TEMPLE COURT, HAMPSHIRE
Meia-noite e um minuto
Greta queria que o bebé nascesse em sua casa, mas as dores começaram rapidamente quando estava a tomar café com a sogra. Dois criados idosos, um pouco assustados, levaram-na para o andar de cima, apesar dos seus protestos para mandar vir o carro a fim de voltar a Fontmell. Quando chegaram aos antigos aposentos de Greta, estavam sem fôlego; grávida de nove meses e a resistir furiosamente, Greta era uma encomenda de peso. Lady Goldbaum seguiu-os e depois ficou com a nora, tentando reconfortá-la e pondo-lhe panos refrescantes na testa enquanto esperavam pela parteira.
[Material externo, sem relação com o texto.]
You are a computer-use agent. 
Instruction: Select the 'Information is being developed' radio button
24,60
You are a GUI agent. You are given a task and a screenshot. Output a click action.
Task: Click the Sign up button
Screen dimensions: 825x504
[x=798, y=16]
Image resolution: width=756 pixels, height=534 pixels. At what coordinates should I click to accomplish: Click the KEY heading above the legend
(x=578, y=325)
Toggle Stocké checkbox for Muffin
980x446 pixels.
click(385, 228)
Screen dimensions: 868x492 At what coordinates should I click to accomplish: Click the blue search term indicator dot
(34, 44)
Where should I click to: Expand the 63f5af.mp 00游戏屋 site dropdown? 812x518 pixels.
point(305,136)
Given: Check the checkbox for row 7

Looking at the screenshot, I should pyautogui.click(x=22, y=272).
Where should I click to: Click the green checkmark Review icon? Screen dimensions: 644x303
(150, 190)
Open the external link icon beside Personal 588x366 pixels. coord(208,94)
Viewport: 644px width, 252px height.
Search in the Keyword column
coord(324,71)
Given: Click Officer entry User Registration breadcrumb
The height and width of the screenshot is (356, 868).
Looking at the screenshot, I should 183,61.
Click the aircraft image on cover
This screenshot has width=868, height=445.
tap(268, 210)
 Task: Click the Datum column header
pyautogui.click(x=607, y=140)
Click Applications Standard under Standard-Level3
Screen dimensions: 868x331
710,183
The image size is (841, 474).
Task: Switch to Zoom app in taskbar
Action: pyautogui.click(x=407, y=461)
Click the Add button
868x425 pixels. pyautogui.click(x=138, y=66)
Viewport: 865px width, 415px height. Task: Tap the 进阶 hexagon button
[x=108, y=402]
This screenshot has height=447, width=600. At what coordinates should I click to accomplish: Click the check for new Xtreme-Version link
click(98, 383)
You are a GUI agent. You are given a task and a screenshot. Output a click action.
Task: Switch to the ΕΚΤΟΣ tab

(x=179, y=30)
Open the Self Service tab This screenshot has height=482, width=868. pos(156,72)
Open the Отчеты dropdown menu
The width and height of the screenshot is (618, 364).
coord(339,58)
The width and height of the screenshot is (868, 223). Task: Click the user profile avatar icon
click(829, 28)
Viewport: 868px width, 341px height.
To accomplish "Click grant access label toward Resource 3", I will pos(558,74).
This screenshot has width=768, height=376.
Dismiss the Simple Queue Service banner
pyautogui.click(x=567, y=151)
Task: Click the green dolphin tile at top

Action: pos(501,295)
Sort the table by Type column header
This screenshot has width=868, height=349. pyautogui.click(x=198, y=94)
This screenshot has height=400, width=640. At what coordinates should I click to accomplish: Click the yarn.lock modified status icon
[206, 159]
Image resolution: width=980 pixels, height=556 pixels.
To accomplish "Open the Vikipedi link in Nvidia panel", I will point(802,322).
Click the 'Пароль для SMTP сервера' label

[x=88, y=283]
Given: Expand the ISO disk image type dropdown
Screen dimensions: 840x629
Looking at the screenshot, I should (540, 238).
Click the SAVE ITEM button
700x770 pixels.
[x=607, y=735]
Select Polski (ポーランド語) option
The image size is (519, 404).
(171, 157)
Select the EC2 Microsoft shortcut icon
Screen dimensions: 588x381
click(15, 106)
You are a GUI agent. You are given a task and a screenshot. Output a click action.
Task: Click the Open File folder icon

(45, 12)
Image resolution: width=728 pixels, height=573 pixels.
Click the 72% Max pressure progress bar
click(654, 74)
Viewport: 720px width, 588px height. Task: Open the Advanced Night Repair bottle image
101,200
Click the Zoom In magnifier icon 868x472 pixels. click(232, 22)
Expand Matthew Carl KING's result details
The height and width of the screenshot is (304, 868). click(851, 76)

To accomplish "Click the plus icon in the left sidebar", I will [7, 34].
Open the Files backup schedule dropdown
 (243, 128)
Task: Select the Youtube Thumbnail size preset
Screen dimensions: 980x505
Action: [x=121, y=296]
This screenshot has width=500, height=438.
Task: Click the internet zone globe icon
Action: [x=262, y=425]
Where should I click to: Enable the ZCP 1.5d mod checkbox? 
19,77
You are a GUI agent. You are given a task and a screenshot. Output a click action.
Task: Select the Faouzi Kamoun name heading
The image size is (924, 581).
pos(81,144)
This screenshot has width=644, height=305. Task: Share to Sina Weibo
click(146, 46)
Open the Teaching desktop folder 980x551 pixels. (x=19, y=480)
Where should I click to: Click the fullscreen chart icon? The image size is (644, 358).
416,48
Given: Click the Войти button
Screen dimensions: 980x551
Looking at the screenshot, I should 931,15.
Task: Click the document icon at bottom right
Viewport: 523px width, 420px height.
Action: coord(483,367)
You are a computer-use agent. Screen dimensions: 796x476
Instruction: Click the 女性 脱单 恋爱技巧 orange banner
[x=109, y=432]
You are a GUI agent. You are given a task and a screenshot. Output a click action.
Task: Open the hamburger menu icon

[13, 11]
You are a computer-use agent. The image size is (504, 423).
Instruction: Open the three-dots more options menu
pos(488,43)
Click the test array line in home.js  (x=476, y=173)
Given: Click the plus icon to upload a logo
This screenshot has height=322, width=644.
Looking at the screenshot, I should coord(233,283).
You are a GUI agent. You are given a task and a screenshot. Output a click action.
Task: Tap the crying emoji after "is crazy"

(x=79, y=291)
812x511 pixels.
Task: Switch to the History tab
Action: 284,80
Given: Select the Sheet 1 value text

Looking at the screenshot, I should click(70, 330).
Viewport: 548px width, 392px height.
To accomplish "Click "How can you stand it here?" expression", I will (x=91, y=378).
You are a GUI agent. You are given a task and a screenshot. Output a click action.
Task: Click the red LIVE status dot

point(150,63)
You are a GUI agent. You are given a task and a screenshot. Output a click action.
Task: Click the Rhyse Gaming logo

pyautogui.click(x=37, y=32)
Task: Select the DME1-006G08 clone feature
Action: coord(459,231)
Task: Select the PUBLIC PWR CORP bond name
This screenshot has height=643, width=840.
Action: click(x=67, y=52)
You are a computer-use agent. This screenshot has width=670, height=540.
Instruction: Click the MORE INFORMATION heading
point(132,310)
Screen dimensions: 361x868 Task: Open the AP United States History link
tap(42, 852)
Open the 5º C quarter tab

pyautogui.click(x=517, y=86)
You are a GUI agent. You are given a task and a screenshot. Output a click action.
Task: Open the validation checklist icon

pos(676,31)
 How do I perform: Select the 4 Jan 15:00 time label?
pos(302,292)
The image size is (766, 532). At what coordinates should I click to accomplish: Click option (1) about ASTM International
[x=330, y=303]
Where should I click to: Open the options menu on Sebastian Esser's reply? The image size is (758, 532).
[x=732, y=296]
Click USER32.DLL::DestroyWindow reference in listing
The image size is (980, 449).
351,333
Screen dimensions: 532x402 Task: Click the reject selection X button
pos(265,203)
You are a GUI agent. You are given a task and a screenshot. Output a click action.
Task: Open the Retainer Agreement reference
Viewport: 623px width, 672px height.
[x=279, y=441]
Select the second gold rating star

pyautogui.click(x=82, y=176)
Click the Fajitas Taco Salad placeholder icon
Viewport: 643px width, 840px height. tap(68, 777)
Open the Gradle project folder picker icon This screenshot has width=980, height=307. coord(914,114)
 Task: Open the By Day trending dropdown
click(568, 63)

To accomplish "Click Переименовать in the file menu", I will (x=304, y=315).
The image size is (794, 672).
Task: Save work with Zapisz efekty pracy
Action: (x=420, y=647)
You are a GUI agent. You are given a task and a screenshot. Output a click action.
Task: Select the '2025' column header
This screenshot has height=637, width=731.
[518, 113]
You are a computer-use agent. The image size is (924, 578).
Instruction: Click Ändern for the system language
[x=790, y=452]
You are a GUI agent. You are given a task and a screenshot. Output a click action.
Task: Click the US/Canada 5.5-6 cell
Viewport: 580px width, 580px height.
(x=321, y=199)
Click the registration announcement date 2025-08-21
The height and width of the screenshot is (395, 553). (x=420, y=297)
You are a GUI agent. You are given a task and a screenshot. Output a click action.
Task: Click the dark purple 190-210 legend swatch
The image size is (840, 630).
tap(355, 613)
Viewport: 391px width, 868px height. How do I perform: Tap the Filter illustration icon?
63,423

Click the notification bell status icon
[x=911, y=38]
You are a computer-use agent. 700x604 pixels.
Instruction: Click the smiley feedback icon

Greta percorria o tapete, medindo a distância entre contrações pelo número de sóis vermelhos que conseguia contar. Em breve, as esferas tecidas tornaram-se avisos da agonia que se avizinhava — um fogo que se espalhava pela pélvis e se alojava na base da coluna. Havia algo de errado com a dor que a estava a assustar. Não sentira isto no parto de Celia. Sentia as costas como se estivessem a ser esticadas até rasgarem, gritava durante as contrações, mas quase não havia alívio quando elas passavam.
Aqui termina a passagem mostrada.